**Exercise:**
Set down the following material word for word, with no alterations.

**Provided information:**
○ ○ ○ ○ ○ ○ ○

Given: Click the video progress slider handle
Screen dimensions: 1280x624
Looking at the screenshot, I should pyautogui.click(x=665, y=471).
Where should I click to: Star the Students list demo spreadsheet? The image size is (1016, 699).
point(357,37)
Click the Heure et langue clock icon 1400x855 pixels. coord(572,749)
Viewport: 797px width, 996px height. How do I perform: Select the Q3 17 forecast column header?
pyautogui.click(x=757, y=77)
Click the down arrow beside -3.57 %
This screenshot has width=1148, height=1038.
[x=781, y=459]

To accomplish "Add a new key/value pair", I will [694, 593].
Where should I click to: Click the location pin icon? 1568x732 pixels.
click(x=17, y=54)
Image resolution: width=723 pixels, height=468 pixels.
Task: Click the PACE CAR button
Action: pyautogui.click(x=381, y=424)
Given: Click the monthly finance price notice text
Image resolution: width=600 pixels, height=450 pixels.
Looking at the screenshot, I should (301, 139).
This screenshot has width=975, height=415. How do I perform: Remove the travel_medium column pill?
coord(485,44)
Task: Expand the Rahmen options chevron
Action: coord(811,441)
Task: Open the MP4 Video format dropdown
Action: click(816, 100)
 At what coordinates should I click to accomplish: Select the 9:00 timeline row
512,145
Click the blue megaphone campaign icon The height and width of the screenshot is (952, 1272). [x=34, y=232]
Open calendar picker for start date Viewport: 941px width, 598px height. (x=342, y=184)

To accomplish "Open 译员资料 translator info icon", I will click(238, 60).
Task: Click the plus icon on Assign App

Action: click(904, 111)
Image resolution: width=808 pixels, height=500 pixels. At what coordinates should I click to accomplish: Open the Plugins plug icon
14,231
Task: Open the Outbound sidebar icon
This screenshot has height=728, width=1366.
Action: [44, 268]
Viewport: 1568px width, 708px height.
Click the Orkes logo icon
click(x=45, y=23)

○ ○ ○ ○ ○ ○ ○

**Task response:**
Given: Click the video progress slider handle
Screen dimensions: 1280x624
Looking at the screenshot, I should pyautogui.click(x=665, y=471).
Where should I click to: Star the Students list demo spreadsheet? The image size is (1016, 699).
point(357,37)
Click the Heure et langue clock icon 1400x855 pixels. coord(572,749)
Viewport: 797px width, 996px height. How do I perform: Select the Q3 17 forecast column header?
pyautogui.click(x=757, y=77)
Click the down arrow beside -3.57 %
This screenshot has width=1148, height=1038.
[x=781, y=459]

To accomplish "Add a new key/value pair", I will [694, 593].
Where should I click to: Click the location pin icon? 1568x732 pixels.
click(x=17, y=54)
Image resolution: width=723 pixels, height=468 pixels.
Task: Click the PACE CAR button
Action: pyautogui.click(x=381, y=424)
Given: Click the monthly finance price notice text
Image resolution: width=600 pixels, height=450 pixels.
Looking at the screenshot, I should (301, 139).
This screenshot has width=975, height=415. How do I perform: Remove the travel_medium column pill?
coord(485,44)
Task: Expand the Rahmen options chevron
Action: coord(811,441)
Task: Open the MP4 Video format dropdown
Action: click(816, 100)
 At what coordinates should I click to accomplish: Select the 9:00 timeline row
512,145
Click the blue megaphone campaign icon The height and width of the screenshot is (952, 1272). [x=34, y=232]
Open calendar picker for start date Viewport: 941px width, 598px height. (x=342, y=184)

To accomplish "Open 译员资料 translator info icon", I will click(238, 60).
Task: Click the plus icon on Assign App

Action: click(904, 111)
Image resolution: width=808 pixels, height=500 pixels. At what coordinates should I click to accomplish: Open the Plugins plug icon
14,231
Task: Open the Outbound sidebar icon
This screenshot has height=728, width=1366.
Action: [44, 268]
Viewport: 1568px width, 708px height.
Click the Orkes logo icon
click(x=45, y=23)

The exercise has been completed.